Cluster file systems, including the open-source Lustre technology developed by the Department of Energy and commercially backed by Hewlett-Packard, speed input-output operations. The technology already is making a difference at universities, national labs, and supercomputing research centers, and it could make inroads into general business computing in coming years.
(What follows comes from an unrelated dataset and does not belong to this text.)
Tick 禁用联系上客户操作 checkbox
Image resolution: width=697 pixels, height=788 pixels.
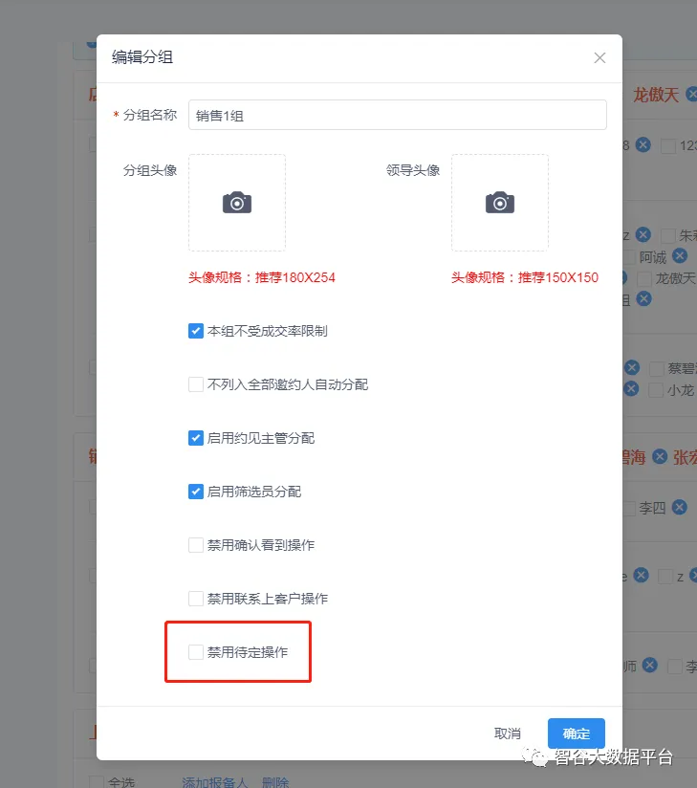tap(196, 599)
Cluster file systems are "incredibly fast," says Oak Ridge National Labs CTO Studham.Photo by Brad Jones |
"In terms of raw performance, it's incredibly fast," says Scott Studham, chief technology officer for the National Center For Computational Sciences at Oak Ridge National Laboratory and president of a Lustre user group. With Lustre, I/O speeds range from hundreds of megabytes of data per second to or from disk to 2 Gbytes per second per computer. And since results increase nearly in lockstep with the number of workstations attached, aggregate speeds in a cluster can reach dozens of gigabytes per second while reading from disk.
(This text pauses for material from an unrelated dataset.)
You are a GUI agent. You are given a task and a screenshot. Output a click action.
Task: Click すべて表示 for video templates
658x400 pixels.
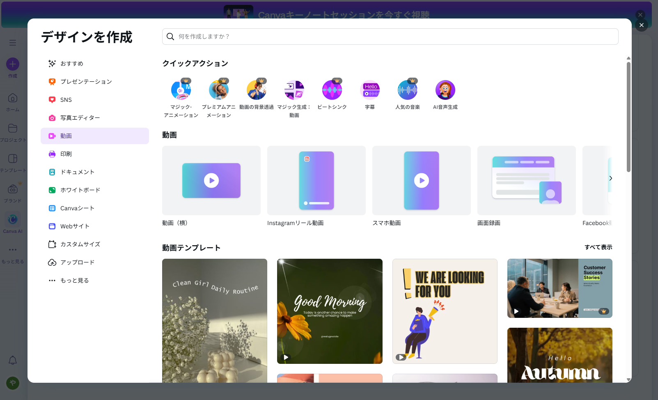pyautogui.click(x=598, y=247)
"Enterprise-class file systems won't do this," says Greg Brandeau, VP of technology at Pixar Animation Studios, which runs a cluster file system from startup Ibrix Inc. The system serves up 240 billion data requests a day from Pixar's 2,400-CPU rendering farm for the computer-animated film Cars, due next year. Pixar is for the first time using "ray tracing" techniques that lend its characters reflective chrome and more realistic shadows, but which place massive demands on CPUs and networks. "We've realized over the past six months that we're not doing enterprise-class computing anymore--we're a high-performance computing shop," Brandeau says.
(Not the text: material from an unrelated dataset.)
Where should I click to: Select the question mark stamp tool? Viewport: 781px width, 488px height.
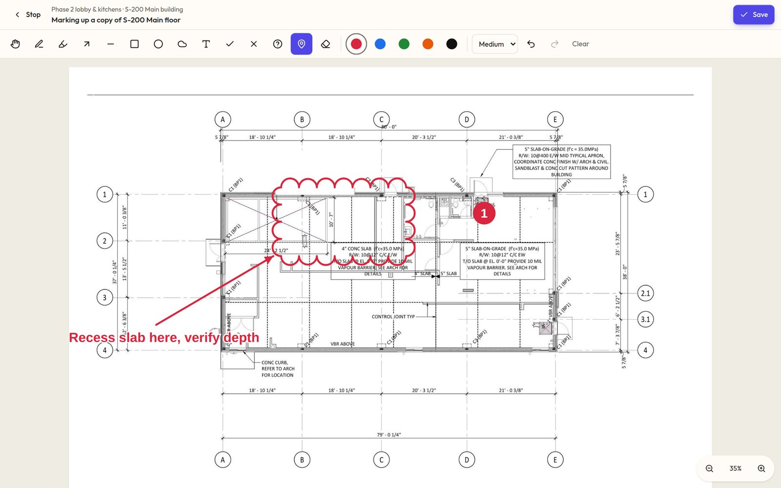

This week, HP plans to release a second version of its Scalable File Share, a server and software package launched in December that uses Lustre to distribute storage serving in a cluster, much as IT shops have been doing with computing servers for the better part of a decade. Scalable File Share lets Linux machines in a cluster read data at up to 35 Gbytes per second and allows for up to 512 terabytes of total storage, double its previous capacity. "One of the keys is you now build the storage system using cluster technology," says Kent Koeninger, HP's high-performance computing products marketing manager.Problems with scaling up traditional file systems have to do with the way computers manage data on disk. Instead of being cohesive wholes, computer files consist of blocks of data scattered across disks. File systems keep track of the blocks, assigning free ones to files as they need more space. When multiple computers vie for access to data, most file systems will lock a block in use by one computer, even if others are requesting it. When that machine is done, the block again becomes available to other nodes in the cluster. But as organizations add more machines to a cluster--sometimes hundreds or thousands--managing those data blocks takes up more of the system's CPU and networking bandwidth.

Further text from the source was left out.